***** Extrait de page *****

# [...] /etc/dnsdomainname fonctionne correctement? (résolu)

## digimag

Bonjour/soir,

Depuis quej'ai installé ma Gentoo, au démarrage de l'invite du login, je vois un bel message comme quoi j'appartiens à unknown_domain. (Welcom at digimag@unknown_domain ou quelque chose comme ça  :Laughing:  )

digimag c'est le nom que j'ai donné à mon ordinateur, dans /etc/hostname

homenetwork c'est le  nom du domaine que j'ai choisi, je l'ai défini dans /etc/dnsdomainname

Tout cela était fait suivant les instructions du manuel d'installation de Gentoo, pas à pas.

Je ne suis pas le premier à se poser cette question:

https://forums.gentoo.org/viewtopic-t-73408-postdays-0-postorder-asc-highlight-dnsdomainname-start-25.html

En réalité, je ne me suis pas encore occupé à configurer l'interface eth0, mais ce message unkown_domain est un peu désagréable, comment indiquer que je suis bien dans homenetwork?

***** Jeu de données *****

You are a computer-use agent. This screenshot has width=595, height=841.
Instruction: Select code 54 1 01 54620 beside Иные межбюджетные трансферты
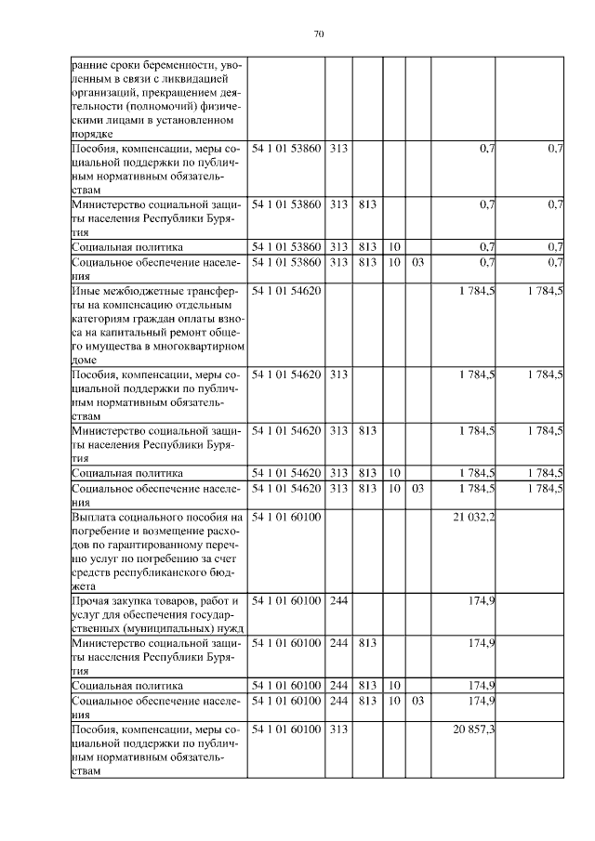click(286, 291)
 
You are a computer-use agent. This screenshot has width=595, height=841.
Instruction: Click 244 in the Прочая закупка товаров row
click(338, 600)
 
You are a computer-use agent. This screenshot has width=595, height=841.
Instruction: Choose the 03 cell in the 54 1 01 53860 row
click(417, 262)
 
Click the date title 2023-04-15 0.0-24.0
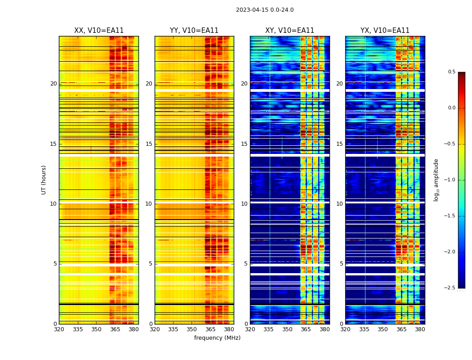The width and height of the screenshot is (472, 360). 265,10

*****
***** Jeu de données *****

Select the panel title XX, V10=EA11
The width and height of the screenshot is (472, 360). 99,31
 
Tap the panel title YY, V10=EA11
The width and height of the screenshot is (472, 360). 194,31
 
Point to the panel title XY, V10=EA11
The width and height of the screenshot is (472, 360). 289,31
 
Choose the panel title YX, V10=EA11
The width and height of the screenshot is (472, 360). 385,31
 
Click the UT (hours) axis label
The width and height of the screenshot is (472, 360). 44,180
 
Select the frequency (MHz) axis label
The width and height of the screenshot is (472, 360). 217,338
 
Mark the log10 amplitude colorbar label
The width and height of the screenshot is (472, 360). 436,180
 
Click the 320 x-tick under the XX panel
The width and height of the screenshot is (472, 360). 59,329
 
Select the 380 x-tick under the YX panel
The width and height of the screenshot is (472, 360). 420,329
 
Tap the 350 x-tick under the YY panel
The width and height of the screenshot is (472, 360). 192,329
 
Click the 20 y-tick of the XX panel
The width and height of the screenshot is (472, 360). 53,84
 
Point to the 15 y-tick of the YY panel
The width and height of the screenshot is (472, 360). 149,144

*****
***** Jeu de données *****

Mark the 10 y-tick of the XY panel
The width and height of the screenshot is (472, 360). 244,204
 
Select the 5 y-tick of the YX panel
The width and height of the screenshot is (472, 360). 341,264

*****

▸ Consignes:
1. Restituez à l'identique le passage de la discussion sur le nom de domaine sous Gentoo qui commence par les mots contenant « Tout cela était » et se termine par « bien dans homenetwork? ».
2. Reprenez la discussion sur le nom de domaine sous Gentoo là où elle s'interrompt et poursuivez-la.
Les entrées n'ont aucun rôle ici.

▸ Réponses par tâche:
1.
Tout cela était fait suivant les instructions du manuel d'installation de Gentoo, pas à pas.

Je ne suis pas le premier à se poser cette question:

https://forums.gentoo.org/viewtopic-t-73408-postdays-0-postorder-asc-highlight-dnsdomainname-start-25.html

En réalité, je ne me suis pas encore occupé à configurer l'interface eth0, mais ce message unkown_domain est un peu désagréable, comment indiquer que je suis bien dans homenetwork?

2.
Merci  :Wink: Last edited by digimag on Sat Jun 04, 2005 7:20 am; edited 1 time in total

----------

## Ey

Si tu as le baselayout ~x86 et non le x86 c'est plus /etc/dnsdomainname, c'est passé dans /etc/conf.d/domainname où il y a une variable DNSDOMAIN

----------

## digimag

 *Ey wrote:*   

> Si tu as le baselayout ~x86 et non le x86 c'est plus /etc/dnsdomainname, c'est passé dans /etc/conf.d/domainname où il y a une variable DNSDOMAIN

 Merci et comment connaître son baselayout?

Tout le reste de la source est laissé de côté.